For some dark and strange reason, I let an ominous Ligustrum grow in my back bed.  It was there when I moved in 1997.  I figured it was hiding an eyesore on the property behind me and I had bigger tasks at hand creating my basic gardens.  But the day came when it was time to remove it.

I started lopping off limbs, then sawing the bigger ones.  I somehow managed to whack this 30′ shrub to a few nubs to the point I can get my friend TD to come over and take a chainsaw to it.  I’m not a fan of chain saws, but perversely like those who do.  This is not the first Ligustrum I took to the ground.  From experience, I know there is no way I will ever be able to dig this sucker out.   In the past, I found if I cut it to the ground and then coat the exposed wound with glyphosate, it stays at bay.  Now, digging around it to add a new plant in its place is a problem.  This is where flexibility comes in.  You can’t be bent on an exact location…you have to work around some to find an opening between the roots.  Often times, the loppers are useful to cut the roots to widen the hole.

I wish this was the only Ligustrum to deal with.  The property owners behind me put a hedge in just last year.  It is set back enough and covered by my privacy hedge, but I see babies in my future.  The neighbors on my North side have one.  In their defense, it was put in 2 neighbors ago – even before we moved here in 1997. I suppose the invention of the Ligustrum as a privacy fence was a good idea to someone at the time more than once, twice, but a thousand times over.  I even remember recommending one once.  They are quick and cheap.   Now my neighbor and I have to deal with this monster.  Yet, we like the privacy.

My quiry is about maintenance.  It’s their hedge, but I have to deal with it too.  Who should maintain it?  Who decides it needs a maintenance.  Everyone’s vision of maintenance is different. 

We are on good terms with our neighbors and want to stay that way, but we’re not keen on keeping their hedge trimmed.  Our vision of maintenance and theirs don’t coincide.  I have trimmed my side back three times since they did it.  Since we benefit from the privacy, does that mean we should maintain it?  We believe we can cut back our side…we do have to look at it, after all, but should we have to?

Over the years, we continually watched as it grew taller.  These suckers can really get up there.   Last month, I got Patrick over here to help me lower the height.  We rented a ladder to bring it down from 18′ to a managable 12’…geez how much privacy do we really need?

My husband is of the mind that if they take it down, we will loose our privacy – or worse, they will put up a privacy fence.  I worry about this too.  So I had the bright idea 3 years ago to put my own hedgerow infront of the Ligustrum hedge.  Two things will happen:  1)  They will remove the Ligustrum hedge and put up an privacy fence and I will have a pretty hedgerow to look at or 2)  They will leave the Ligustrum hedge and my pretty hedgerow will cover their untidy Ligustrum hedge.  Either way, I’m in good shape.

My second fear is they will ask us to pay for half of its removal.  I would rather keep it and keep it trimmed than to have it removed, especially if I have to share the cost.  Mind you, removing one Ligustrum this week is still very fresh on my mind.  It took me about 6 hours and 3 Ford 150 truckloads to the City of Raleigh Yard Waste Center to rid it.  Our shared hedge has about 36 individual plants.

After 3 years since I put in my hedgerow , it is looking nice.  But it still has 2 to 3 years to go before I can call it a success.  It is made up of Forsythia, Rose of Sharon, Camellias, and Osmanthus.

Whether the Ligustgrum hedge comes or go, I’m covered either way.



  1. Guy Meilleur said

    The great thing about ligustrum is that you can prune it in many ways, coppicing being one, and thinning another.

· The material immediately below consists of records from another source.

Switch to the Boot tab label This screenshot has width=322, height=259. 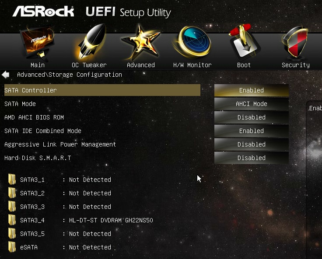point(244,65)
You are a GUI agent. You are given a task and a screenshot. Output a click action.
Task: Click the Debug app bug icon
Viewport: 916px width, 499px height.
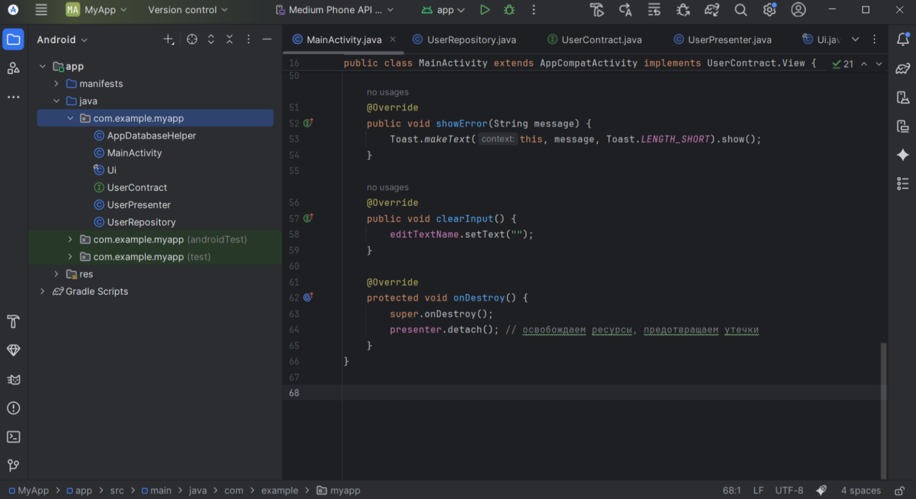[509, 10]
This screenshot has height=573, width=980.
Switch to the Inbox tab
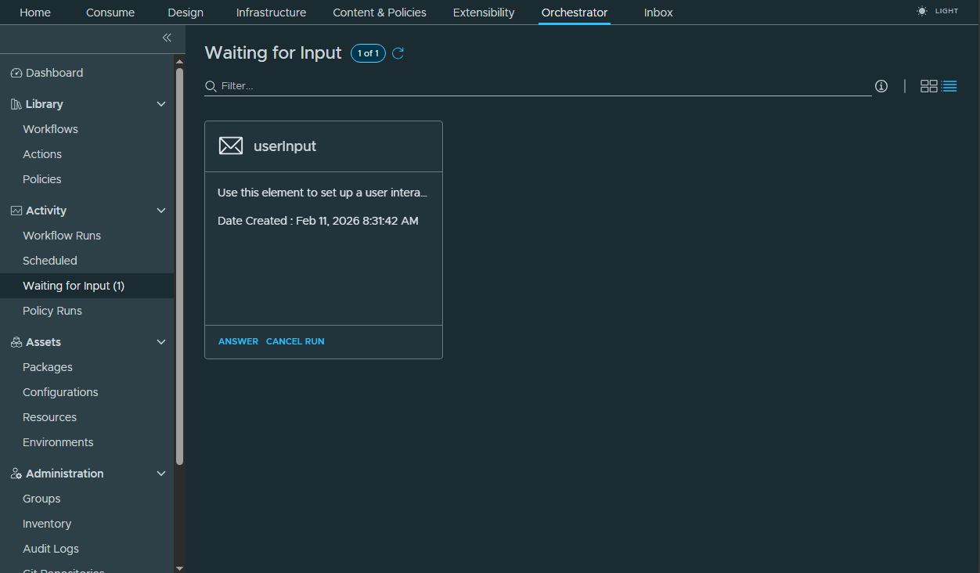(x=658, y=13)
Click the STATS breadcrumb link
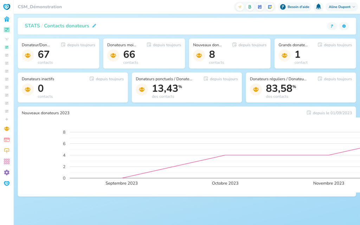The height and width of the screenshot is (225, 360). 32,26
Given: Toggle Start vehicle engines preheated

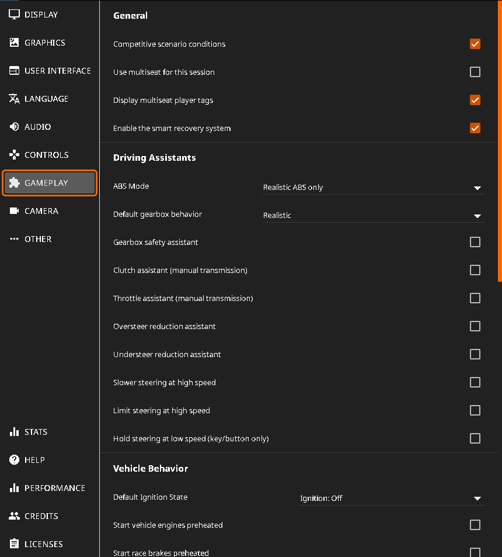Looking at the screenshot, I should [x=475, y=525].
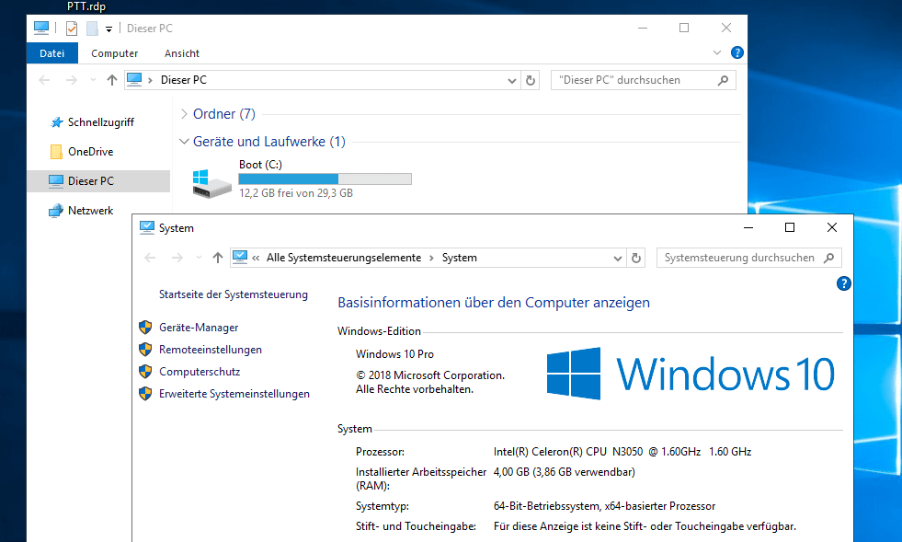Open the Dieser PC address history dropdown
Image resolution: width=902 pixels, height=542 pixels.
(513, 80)
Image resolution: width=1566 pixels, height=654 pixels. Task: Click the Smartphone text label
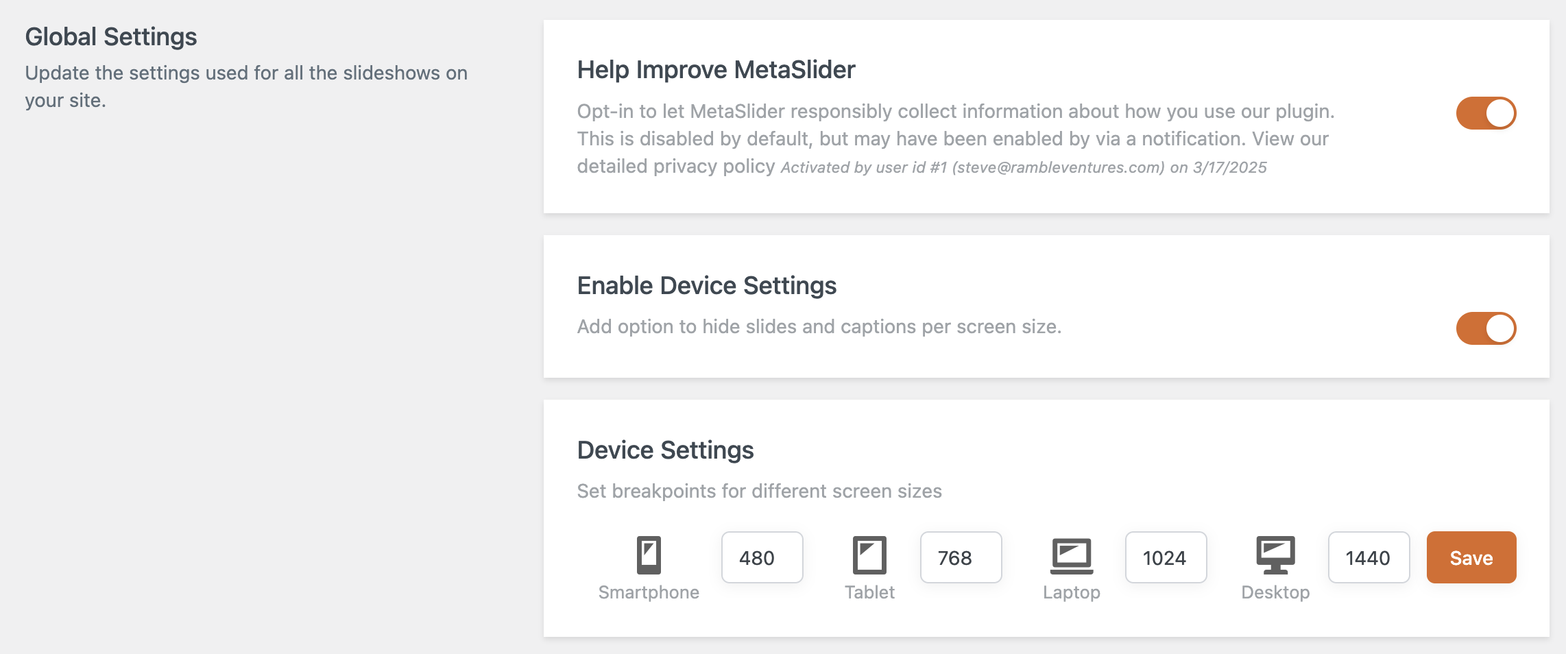point(649,592)
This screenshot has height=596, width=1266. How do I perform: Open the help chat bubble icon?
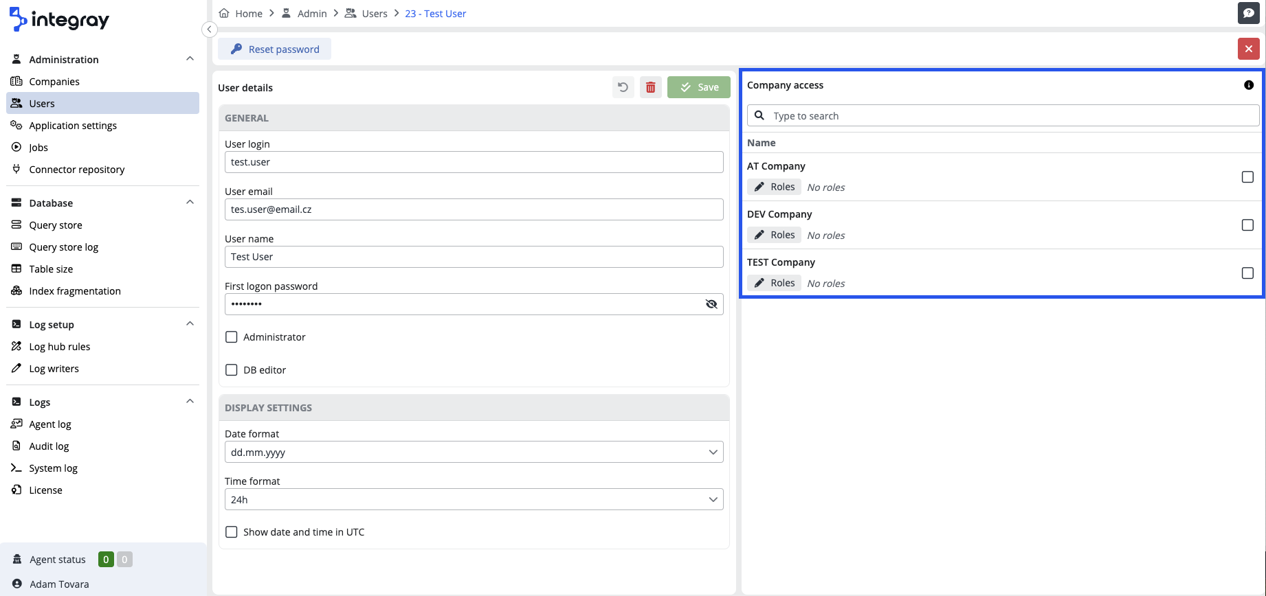coord(1248,13)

Shearing creates more problems than it solves, hence the gardeners’ admonition against shear madness.

    Any part of the plant that grows in your air space belongs to you. The pruning chore seems a small price to pay for the contribution. Ligustrum need not be untidy looking, if you prune it right. Topping them will not make them healthier or prettier, imo.

  2. gardensgardens said

    I agree Guy, but you have to prune and prune and prune. It’s enless with this shrub. I’m even Ok with a once a year whack, but Ligustrum just gets so out of hand. Having said that, with unlimited space, this is a great privacy shrub.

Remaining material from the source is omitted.